I ask if I can smoke a cigarette while I wait. She says that it’s O.K., for now we can open the blinds and window, now that the deal is done and the weed is out of sight. She refuses my offer of a cigarette with a compassionate “That shit’ll kill you” as we look out at Society Hill below and the Delaware in the distance, towards which I blow menthol rings that disappear in the Indian Summer evening. I know she is right in her distaste for smoking, and for the first time in my life, I realize what nicotine addiction is. Although it will be a year or so until I quit smoking for the first time, I credit Diana with my awareness. For that’s what she says her name is when, after I flick my butt street-wards, I ask her. Prior to this point, neither of us has revealed our identity.

“Not D _ I _ A _ N _ E, not D _ I _ N _ A _ H, but D _ I _ A _ N _ A.”

So as not to be confused, I have asked her to spell it, although I’m not sure that Diana is anything but an alias. Ah, the little white lies of the deal . . . the fabrications of origins . . . of whence comes the weed, of whither goes the woman. When she asks after my occupation, I lie and tell her that I teach Literature and Composition at Glassboro State. Ah, the youthful exaggeration of self.
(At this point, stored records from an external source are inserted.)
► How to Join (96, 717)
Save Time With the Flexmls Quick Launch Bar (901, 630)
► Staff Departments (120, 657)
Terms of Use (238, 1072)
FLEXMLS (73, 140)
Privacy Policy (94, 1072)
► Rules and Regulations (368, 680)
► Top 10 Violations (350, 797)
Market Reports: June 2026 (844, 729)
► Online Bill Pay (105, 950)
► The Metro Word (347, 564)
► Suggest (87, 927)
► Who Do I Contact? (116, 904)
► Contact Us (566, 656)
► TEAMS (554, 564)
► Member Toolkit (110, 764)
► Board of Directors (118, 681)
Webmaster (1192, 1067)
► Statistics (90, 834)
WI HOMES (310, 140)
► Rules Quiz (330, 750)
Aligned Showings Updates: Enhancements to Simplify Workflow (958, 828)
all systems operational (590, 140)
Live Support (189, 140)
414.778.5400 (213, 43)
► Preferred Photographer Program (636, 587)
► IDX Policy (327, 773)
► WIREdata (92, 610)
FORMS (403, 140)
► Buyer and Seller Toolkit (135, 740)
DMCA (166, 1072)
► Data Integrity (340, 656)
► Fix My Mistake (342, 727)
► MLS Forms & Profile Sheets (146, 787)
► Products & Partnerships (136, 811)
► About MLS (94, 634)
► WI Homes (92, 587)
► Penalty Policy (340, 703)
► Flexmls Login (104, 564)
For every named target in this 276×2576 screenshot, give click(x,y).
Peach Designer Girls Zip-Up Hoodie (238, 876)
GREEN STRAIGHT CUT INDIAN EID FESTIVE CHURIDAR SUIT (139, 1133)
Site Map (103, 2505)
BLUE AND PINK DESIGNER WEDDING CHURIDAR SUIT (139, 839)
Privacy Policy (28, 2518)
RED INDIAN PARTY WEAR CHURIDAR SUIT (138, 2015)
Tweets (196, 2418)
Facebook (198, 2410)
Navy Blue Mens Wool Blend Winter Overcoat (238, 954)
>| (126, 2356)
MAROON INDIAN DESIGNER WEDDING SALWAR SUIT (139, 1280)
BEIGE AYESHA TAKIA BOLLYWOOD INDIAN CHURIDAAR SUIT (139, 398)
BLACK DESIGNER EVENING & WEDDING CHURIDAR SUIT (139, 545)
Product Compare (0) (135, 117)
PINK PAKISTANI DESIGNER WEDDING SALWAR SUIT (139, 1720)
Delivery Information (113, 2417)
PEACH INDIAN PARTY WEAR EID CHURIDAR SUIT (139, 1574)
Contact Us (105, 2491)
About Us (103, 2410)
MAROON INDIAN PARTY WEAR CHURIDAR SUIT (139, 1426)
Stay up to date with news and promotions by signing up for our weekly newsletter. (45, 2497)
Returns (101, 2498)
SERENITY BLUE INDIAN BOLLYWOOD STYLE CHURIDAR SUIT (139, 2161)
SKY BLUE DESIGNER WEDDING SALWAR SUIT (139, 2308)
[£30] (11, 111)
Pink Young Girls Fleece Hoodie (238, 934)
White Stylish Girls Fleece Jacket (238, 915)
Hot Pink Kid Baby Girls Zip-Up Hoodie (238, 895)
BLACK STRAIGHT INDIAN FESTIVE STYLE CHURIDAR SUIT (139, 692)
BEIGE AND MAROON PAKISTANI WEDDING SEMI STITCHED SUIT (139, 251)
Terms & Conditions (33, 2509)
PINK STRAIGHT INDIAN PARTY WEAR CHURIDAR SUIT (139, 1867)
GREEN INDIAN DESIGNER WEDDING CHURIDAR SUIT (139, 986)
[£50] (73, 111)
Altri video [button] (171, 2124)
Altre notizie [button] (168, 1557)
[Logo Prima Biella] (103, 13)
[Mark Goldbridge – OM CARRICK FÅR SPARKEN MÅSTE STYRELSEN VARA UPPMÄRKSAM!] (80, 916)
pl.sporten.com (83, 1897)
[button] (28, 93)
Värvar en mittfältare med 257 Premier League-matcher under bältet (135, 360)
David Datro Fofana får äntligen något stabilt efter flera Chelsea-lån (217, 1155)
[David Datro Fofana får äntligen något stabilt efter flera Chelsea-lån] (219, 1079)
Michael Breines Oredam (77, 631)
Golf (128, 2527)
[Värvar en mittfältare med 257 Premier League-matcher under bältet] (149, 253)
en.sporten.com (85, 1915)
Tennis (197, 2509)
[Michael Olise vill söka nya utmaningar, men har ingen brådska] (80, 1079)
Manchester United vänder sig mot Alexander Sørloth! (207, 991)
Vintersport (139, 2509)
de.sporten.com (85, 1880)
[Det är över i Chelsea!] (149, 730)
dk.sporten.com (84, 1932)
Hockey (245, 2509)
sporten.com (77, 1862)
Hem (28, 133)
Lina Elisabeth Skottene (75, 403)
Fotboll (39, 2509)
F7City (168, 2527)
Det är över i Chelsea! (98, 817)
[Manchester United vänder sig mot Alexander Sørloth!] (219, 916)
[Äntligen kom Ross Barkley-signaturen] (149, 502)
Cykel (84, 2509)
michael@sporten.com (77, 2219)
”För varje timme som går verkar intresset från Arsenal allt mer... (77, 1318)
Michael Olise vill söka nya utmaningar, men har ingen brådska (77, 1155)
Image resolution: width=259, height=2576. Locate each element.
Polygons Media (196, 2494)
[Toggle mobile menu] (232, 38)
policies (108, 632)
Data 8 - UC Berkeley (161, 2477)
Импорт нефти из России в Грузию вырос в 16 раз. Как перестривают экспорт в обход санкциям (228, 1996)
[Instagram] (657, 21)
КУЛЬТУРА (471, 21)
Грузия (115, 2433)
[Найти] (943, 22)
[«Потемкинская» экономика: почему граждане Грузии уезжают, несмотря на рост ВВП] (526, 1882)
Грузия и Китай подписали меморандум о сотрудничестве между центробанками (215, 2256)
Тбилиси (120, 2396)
Diana thanks me again for my patronage. I thank her for the nerve, the connection, and the trust of the deal. She also asks for a number where she can reach me with her new number once she relocates, in the event, she says, that I should need to contact her again. She writes my phone number backwards in a miniature address book which she fetches from the backpack in the bathroom. All her actions seem so well conceived and clever. I linger somewhat humbled by her hip-ness. Time passes, the radio changes disc jockey, and rock and roll trumpets my exit. I leave, exhilarated and confident that I’ll return home safely. Even the prowling squad cars that pass me on my way to my Dodge phase me not.

And on the way back to Jersey, crossing the Walt Whitman Bridge, in my rearview mirror, the outline of the skyline looks unusually beautiful and the river below the bridge especially voluminous.
Hell, it’s a new decade, and the war babies are about to get into things different than pot and peace. Born-again Christianity and cocaine, two of the era’s great intrigues, will have little to do with the likes of me and Diana, who never does call with her new phone number. I have not seen her since the first time.